I used to love Yes Minister. The civil service is full of very clever and erudite people who are hugely creative.
Their brilliance shines through in the guidance just issued to PCTs and clinical commissioning groups on strategies to achieve cost-effective prescribing. As it says in the widely circulated Chief Executive’s Bulletin, “This guidance reflects the decision of the European Court of Justice on the legality of prescribing incentive schemes.” The DH website points the reader to paragraph 7; what does this say?
“Prescribing Incentive Schemes
7. PCTs and clinical commissioning groups operating prescribing incentive schemes to support the implementation of switching strategies should follow some additional principles about the payments made under such a scheme:
i. PCT Boards or Professional Executive Committees should be made aware in advance of any incentive arrangements supporting a switching scheme. Details of the incentive arrangements, including success criteria and underpinning therapeutic evaluations, should be published on the PCT’s website;
ii. All payments under a scheme should go into practice funds and not to individuals. The scheme rules should specify that payments must be used for the benefit of patients, and, for audit purposes, practices should keep written records of expenditure;
iii. Incentives should not conflict with or duplicate other funding rules, e.g. QOF. Payments or any other inducements to good practice must not reward prescribers or their practices simply for blanket prescribing of particular named medicines (i.e. without consideration of the individual circumstances of patients).”

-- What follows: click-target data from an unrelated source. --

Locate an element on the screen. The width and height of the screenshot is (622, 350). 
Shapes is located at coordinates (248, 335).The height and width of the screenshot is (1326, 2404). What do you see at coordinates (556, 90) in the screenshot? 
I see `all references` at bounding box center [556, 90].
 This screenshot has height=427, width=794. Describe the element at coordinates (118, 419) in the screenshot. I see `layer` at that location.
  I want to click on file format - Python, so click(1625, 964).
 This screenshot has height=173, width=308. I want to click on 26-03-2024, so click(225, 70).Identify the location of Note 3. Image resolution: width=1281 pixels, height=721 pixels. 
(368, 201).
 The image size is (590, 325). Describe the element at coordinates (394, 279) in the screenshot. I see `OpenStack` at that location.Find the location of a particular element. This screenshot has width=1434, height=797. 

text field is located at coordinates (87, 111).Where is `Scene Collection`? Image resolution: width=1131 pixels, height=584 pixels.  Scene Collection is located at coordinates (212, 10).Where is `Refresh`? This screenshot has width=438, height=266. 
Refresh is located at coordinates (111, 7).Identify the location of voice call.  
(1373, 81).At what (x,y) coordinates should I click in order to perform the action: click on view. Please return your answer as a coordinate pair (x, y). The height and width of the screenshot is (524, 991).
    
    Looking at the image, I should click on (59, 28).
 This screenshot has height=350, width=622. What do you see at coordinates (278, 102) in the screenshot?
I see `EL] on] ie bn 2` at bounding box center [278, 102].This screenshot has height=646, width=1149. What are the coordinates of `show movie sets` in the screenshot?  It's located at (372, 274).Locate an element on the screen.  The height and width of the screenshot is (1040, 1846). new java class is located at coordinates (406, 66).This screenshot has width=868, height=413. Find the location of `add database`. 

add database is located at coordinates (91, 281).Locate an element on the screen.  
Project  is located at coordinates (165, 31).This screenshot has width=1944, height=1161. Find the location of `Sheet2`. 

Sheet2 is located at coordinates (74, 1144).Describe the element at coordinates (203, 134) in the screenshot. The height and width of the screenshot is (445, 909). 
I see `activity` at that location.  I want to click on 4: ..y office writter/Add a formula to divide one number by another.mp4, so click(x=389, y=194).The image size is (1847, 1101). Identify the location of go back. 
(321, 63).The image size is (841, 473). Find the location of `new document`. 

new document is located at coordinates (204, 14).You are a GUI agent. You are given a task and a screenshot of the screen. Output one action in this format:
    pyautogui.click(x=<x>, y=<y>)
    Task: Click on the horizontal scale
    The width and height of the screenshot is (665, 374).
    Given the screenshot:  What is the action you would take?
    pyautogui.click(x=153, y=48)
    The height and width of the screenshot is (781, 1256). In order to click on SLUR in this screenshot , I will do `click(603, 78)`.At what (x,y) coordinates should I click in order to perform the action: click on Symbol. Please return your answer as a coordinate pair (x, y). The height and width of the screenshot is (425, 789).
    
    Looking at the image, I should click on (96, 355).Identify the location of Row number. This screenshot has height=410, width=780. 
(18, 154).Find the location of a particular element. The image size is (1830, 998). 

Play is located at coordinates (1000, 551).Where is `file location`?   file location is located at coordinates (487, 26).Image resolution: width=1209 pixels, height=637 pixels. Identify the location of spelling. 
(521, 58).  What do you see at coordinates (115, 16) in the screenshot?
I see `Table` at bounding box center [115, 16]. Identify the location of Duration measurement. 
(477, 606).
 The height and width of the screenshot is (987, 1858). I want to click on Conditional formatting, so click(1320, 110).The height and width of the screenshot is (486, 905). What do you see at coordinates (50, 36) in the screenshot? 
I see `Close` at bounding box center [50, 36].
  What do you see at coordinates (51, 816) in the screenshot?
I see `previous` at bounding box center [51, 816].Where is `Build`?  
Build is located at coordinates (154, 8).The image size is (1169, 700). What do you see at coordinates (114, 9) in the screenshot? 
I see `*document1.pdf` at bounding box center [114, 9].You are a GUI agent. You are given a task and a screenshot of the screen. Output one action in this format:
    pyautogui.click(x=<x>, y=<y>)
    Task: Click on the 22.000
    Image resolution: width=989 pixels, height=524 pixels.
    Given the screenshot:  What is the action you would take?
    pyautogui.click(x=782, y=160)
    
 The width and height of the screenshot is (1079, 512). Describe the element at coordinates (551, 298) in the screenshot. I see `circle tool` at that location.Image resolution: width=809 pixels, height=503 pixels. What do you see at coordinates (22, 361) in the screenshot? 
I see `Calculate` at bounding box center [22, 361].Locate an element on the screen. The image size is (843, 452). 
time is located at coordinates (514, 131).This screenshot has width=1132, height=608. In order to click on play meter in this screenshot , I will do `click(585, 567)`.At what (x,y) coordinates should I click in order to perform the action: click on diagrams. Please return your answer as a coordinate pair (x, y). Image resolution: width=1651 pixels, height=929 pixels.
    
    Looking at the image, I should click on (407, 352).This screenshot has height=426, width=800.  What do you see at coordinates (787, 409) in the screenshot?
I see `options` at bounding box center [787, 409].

This seems eminently sensible, for the most part. It is the statement that, “All payments should go into practice funds and not to individuals,” that perplexed me. Then I realised how clever the civil servants were being. They are playing on the fact that most people think GPs are salaried – employed by the NHS. The reality is GP partnership draw profits based on the difference between practice expenses and the income generated through a complex stream of capitation, item of service, and quality payments.
So, as a GP, I simply offset the incentive scheme against the cost of my practice nurse or administrative staff who will, undoubtedly, be helping deliver care, to the benefit of patients. The money continues to help the bottom line and has no impact on my profit margin. Ergo, I as an individual am benefiting but it is virtually impossible to prove. Unfortunately, it does mean practices will have to set up a process which “audits” this, but GPs are used to hoops and jumping.
Unless, of course, knowing the impossibility of actually being able to comply with the guidance means that every PCT, fearful of a legal challenge (as the accountable body), will simply have to abandon prescribing incentive schemes and give the money back to the Treasury as a saving – surely that isn’t the intention? Is it?
Martin McShane qualified in 1981 from University College Hospital Medical School. He trained in surgery until 1990 then switched to general practice where he spent over a decade working in a semi-rural practice on the edge of Sheffield. In a fulfilling job, with a great lifestyle, he decided to give it all up and take on a fresh challenge. He entered NHS management, full time, in 2004 as a PCT chief executive after experience in fund holding and chairmanship of both a primary care group and subsequent professional executive committee. Since 2006 he has been director of strategic planning for NHS Lincolnshire, where there are 5,600 miles of road but less than 50 miles of dual carriageway.